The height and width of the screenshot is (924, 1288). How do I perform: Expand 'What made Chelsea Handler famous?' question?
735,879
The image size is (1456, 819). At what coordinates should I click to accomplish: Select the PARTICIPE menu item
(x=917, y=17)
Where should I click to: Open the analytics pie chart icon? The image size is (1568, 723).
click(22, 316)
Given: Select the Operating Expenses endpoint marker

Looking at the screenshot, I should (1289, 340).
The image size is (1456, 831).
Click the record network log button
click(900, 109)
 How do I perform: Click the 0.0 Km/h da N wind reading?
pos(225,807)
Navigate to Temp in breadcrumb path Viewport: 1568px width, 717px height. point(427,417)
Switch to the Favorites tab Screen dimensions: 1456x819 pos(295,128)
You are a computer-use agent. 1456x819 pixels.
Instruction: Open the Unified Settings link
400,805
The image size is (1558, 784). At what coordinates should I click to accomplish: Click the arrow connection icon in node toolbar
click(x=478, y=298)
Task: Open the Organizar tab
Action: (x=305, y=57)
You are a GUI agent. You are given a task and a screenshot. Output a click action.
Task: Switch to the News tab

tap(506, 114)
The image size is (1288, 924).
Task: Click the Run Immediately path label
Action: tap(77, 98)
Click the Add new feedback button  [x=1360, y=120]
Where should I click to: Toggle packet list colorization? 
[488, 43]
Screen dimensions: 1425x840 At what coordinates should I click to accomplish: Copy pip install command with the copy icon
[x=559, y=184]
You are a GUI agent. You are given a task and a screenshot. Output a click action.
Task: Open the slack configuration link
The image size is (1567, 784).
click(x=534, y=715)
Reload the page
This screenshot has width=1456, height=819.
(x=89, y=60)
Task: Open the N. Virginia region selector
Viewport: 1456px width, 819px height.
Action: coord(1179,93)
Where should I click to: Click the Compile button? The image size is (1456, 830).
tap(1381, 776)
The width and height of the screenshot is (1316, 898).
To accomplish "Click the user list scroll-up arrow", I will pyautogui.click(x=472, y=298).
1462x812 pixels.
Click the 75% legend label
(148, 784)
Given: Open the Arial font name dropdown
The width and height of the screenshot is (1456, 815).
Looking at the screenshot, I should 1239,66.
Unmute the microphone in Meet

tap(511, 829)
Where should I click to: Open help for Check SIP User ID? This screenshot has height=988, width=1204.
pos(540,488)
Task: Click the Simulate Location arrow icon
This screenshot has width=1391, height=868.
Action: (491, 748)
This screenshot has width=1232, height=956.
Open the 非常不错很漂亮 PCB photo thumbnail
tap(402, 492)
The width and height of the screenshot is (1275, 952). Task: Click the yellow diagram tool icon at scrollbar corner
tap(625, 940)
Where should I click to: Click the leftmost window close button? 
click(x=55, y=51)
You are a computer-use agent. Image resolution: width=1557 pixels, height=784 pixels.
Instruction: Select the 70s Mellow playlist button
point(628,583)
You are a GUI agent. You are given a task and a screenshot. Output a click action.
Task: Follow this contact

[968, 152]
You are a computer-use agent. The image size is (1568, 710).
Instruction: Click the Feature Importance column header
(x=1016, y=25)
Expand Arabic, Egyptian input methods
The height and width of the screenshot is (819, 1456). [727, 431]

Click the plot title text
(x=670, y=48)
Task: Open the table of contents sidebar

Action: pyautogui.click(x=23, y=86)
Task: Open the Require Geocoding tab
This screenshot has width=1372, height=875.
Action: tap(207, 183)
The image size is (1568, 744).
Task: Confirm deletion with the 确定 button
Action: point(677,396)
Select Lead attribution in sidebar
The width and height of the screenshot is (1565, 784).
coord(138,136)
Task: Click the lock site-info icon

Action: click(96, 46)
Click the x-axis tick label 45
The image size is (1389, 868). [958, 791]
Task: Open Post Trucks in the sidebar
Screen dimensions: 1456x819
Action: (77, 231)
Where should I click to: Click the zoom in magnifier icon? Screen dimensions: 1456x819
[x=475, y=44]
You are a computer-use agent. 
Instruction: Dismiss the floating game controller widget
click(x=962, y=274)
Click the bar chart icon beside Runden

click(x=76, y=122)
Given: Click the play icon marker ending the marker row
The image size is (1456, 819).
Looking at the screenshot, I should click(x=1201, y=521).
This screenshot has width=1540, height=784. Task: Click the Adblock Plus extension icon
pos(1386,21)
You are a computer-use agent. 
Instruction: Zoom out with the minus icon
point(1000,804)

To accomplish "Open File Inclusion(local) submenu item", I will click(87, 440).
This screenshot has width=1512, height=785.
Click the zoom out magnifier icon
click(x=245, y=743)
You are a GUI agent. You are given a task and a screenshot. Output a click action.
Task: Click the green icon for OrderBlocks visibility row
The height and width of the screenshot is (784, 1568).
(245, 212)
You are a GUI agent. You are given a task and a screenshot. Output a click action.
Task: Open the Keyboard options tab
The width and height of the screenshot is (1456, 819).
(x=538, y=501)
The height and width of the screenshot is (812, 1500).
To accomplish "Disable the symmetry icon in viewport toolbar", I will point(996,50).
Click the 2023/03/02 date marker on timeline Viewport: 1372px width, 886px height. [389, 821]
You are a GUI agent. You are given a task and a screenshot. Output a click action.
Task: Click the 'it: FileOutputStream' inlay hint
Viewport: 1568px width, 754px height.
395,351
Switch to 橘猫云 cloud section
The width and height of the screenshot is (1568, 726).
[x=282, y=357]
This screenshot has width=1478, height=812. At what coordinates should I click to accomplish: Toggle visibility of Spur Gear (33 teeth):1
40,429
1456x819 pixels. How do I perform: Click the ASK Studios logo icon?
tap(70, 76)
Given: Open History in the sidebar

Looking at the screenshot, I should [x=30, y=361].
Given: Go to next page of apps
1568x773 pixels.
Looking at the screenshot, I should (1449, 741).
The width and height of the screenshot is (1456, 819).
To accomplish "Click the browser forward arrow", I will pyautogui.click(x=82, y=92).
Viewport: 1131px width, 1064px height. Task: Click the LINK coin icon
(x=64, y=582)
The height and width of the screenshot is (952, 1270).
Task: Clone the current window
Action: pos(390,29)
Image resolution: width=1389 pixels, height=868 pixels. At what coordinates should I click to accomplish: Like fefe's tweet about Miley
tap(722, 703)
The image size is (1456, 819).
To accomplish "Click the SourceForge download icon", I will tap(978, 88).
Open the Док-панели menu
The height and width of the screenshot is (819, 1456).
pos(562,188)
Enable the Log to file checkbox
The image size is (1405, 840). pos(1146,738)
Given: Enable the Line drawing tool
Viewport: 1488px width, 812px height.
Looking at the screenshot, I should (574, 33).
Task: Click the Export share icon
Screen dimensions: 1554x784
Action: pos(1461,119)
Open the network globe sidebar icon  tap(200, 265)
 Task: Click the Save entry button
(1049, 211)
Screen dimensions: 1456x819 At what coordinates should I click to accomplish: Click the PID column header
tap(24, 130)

══════════════════════════════

TASK STATEMENT - Return the records in full. Omit nothing.

RESULT FOR THIS TASK -
The height and width of the screenshot is (924, 1288). How do I perform: Expand 'What made Chelsea Handler famous?' question?
735,879
The image size is (1456, 819). At what coordinates should I click to accomplish: Select the PARTICIPE menu item
(x=917, y=17)
Where should I click to: Open the analytics pie chart icon? The image size is (1568, 723).
click(22, 316)
Given: Select the Operating Expenses endpoint marker

Looking at the screenshot, I should (1289, 340).
The image size is (1456, 831).
Click the record network log button
click(900, 109)
 How do I perform: Click the 0.0 Km/h da N wind reading?
pos(225,807)
Navigate to Temp in breadcrumb path Viewport: 1568px width, 717px height. point(427,417)
Switch to the Favorites tab Screen dimensions: 1456x819 pos(295,128)
You are a computer-use agent. 1456x819 pixels.
Instruction: Open the Unified Settings link
400,805
The image size is (1558, 784). At what coordinates should I click to accomplish: Click the arrow connection icon in node toolbar
click(x=478, y=298)
Task: Open the Organizar tab
Action: (x=305, y=57)
You are a GUI agent. You are given a task and a screenshot. Output a click action.
Task: Switch to the News tab

tap(506, 114)
The image size is (1288, 924).
Task: Click the Run Immediately path label
Action: tap(77, 98)
Click the Add new feedback button  [x=1360, y=120]
Where should I click to: Toggle packet list colorization? 
[488, 43]
Screen dimensions: 1425x840 At what coordinates should I click to accomplish: Copy pip install command with the copy icon
[x=559, y=184]
You are a GUI agent. You are given a task and a screenshot. Output a click action.
Task: Open the slack configuration link
The image size is (1567, 784).
click(x=534, y=715)
Reload the page
This screenshot has width=1456, height=819.
(x=89, y=60)
Task: Open the N. Virginia region selector
Viewport: 1456px width, 819px height.
Action: coord(1179,93)
Where should I click to: Click the Compile button? The image size is (1456, 830).
tap(1381, 776)
The width and height of the screenshot is (1316, 898).
To accomplish "Click the user list scroll-up arrow", I will pyautogui.click(x=472, y=298).
1462x812 pixels.
Click the 75% legend label
(148, 784)
Given: Open the Arial font name dropdown
The width and height of the screenshot is (1456, 815).
Looking at the screenshot, I should 1239,66.
Unmute the microphone in Meet

tap(511, 829)
Where should I click to: Open help for Check SIP User ID? This screenshot has height=988, width=1204.
pos(540,488)
Task: Click the Simulate Location arrow icon
This screenshot has width=1391, height=868.
Action: (491, 748)
This screenshot has width=1232, height=956.
Open the 非常不错很漂亮 PCB photo thumbnail
tap(402, 492)
The width and height of the screenshot is (1275, 952). Task: Click the yellow diagram tool icon at scrollbar corner
tap(625, 940)
Where should I click to: Click the leftmost window close button? 
click(x=55, y=51)
You are a computer-use agent. Image resolution: width=1557 pixels, height=784 pixels.
Instruction: Select the 70s Mellow playlist button
point(628,583)
You are a GUI agent. You are given a task and a screenshot. Output a click action.
Task: Follow this contact

[968, 152]
You are a computer-use agent. The image size is (1568, 710).
Instruction: Click the Feature Importance column header
(x=1016, y=25)
Expand Arabic, Egyptian input methods
The height and width of the screenshot is (819, 1456). [727, 431]

Click the plot title text
(x=670, y=48)
Task: Open the table of contents sidebar

Action: pyautogui.click(x=23, y=86)
Task: Open the Require Geocoding tab
This screenshot has width=1372, height=875.
Action: tap(207, 183)
The image size is (1568, 744).
Task: Confirm deletion with the 确定 button
Action: point(677,396)
Select Lead attribution in sidebar
The width and height of the screenshot is (1565, 784).
coord(138,136)
Task: Click the lock site-info icon

Action: click(96, 46)
Click the x-axis tick label 45
The image size is (1389, 868). [958, 791]
Task: Open Post Trucks in the sidebar
Screen dimensions: 1456x819
Action: (77, 231)
Where should I click to: Click the zoom in magnifier icon? Screen dimensions: 1456x819
[x=475, y=44]
You are a computer-use agent. 
Instruction: Dismiss the floating game controller widget
click(x=962, y=274)
Click the bar chart icon beside Runden

click(x=76, y=122)
Given: Click the play icon marker ending the marker row
The image size is (1456, 819).
Looking at the screenshot, I should click(x=1201, y=521).
This screenshot has width=1540, height=784. Task: Click the Adblock Plus extension icon
pos(1386,21)
You are a computer-use agent. 
Instruction: Zoom out with the minus icon
point(1000,804)

To accomplish "Open File Inclusion(local) submenu item", I will click(87, 440).
This screenshot has width=1512, height=785.
Click the zoom out magnifier icon
click(x=245, y=743)
You are a GUI agent. You are given a task and a screenshot. Output a click action.
Task: Click the green icon for OrderBlocks visibility row
The height and width of the screenshot is (784, 1568).
(245, 212)
You are a GUI agent. You are given a task and a screenshot. Output a click action.
Task: Open the Keyboard options tab
The width and height of the screenshot is (1456, 819).
(x=538, y=501)
The height and width of the screenshot is (812, 1500).
To accomplish "Disable the symmetry icon in viewport toolbar", I will point(996,50).
Click the 2023/03/02 date marker on timeline Viewport: 1372px width, 886px height. [389, 821]
You are a GUI agent. You are given a task and a screenshot. Output a click action.
Task: Click the 'it: FileOutputStream' inlay hint
Viewport: 1568px width, 754px height.
395,351
Switch to 橘猫云 cloud section
The width and height of the screenshot is (1568, 726).
[x=282, y=357]
This screenshot has width=1478, height=812. At what coordinates should I click to accomplish: Toggle visibility of Spur Gear (33 teeth):1
40,429
1456x819 pixels. How do I perform: Click the ASK Studios logo icon?
tap(70, 76)
Given: Open History in the sidebar

Looking at the screenshot, I should [x=30, y=361].
Given: Go to next page of apps
1568x773 pixels.
Looking at the screenshot, I should (1449, 741).
The width and height of the screenshot is (1456, 819).
To accomplish "Click the browser forward arrow", I will pyautogui.click(x=82, y=92).
Viewport: 1131px width, 1064px height. Task: Click the LINK coin icon
(x=64, y=582)
The height and width of the screenshot is (952, 1270).
Task: Clone the current window
Action: pos(390,29)
Image resolution: width=1389 pixels, height=868 pixels. At what coordinates should I click to accomplish: Like fefe's tweet about Miley
tap(722, 703)
The image size is (1456, 819).
To accomplish "Click the SourceForge download icon", I will tap(978, 88).
Open the Док-панели menu
The height and width of the screenshot is (819, 1456).
pos(562,188)
Enable the Log to file checkbox
The image size is (1405, 840). pos(1146,738)
Given: Enable the Line drawing tool
Viewport: 1488px width, 812px height.
Looking at the screenshot, I should (574, 33).
Task: Click the Export share icon
Screen dimensions: 1554x784
Action: pos(1461,119)
Open the network globe sidebar icon  tap(200, 265)
 Task: Click the Save entry button
(1049, 211)
Screen dimensions: 1456x819 At what coordinates should I click to accomplish: Click the PID column header
tap(24, 130)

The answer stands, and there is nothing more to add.